São Paulo - Um ambicioso plano de prevenção e controle do desmatamento da Amazônia foi apresentado ontem pelo governo federal a ambientalistas e governadores da região. Se adotado em sua totalidade, garantem os ambientalistas, pode reverter as taxas de destruição da floresta, hoje entre 17 mil e 25 mil quilômetros quadrados por ano, e impedir sua ocupação desordenada e ilegal.
Sua adoção pode, já como um de seus primeiros efeitos, obrigar o governo a reavaliar a execução de grandes obras de infra-estrutura, como hidrelétricas, hidrovias e pavimentação de estradas que rasgam as matas, anunciadas no Plano Plurianual 2004-2007.
Uma ação prioritária é o ordenamento territorial, com o cadastro das terras e a criação de unidades de conservação tais como parques, florestas nacionais e reservas extrativistas. Mais da metade dos 5 milhões de quilômetros quadrados da Amazônia é de terras ''sem dono'', onde agem os grileiros. Nenhuma obra pode ser tocada sem esse ordenamento. Um exemplo seria a BR-163, de Cuiabá a Santarém, considerada de ''elevado potencial de desflorestamento''. A recomendação é de que ela só seja executada com estudos que avaliem os custos e benefícios.
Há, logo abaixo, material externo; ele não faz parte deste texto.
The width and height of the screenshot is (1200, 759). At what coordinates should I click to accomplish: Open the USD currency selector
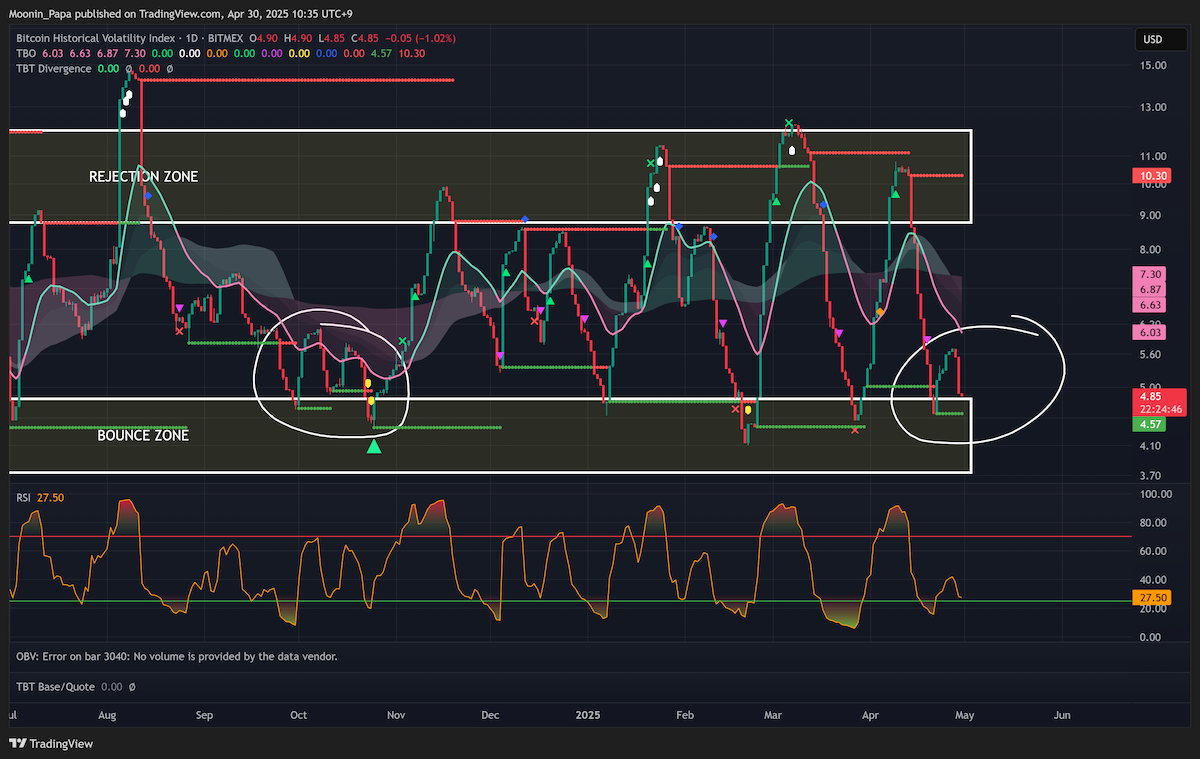[x=1152, y=40]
O relatório Plano de Ação para a Prevenção e o Controle do Desmatamento da Amazônia Brasileira contém as primeiras propostas do grupo interministerial que foi criado em julho. A proposta será discutida até o fim do mês por ambientalistas e governadores. A expectativa da ministra Marina Silva é que já no ano que vem comece a ser executado.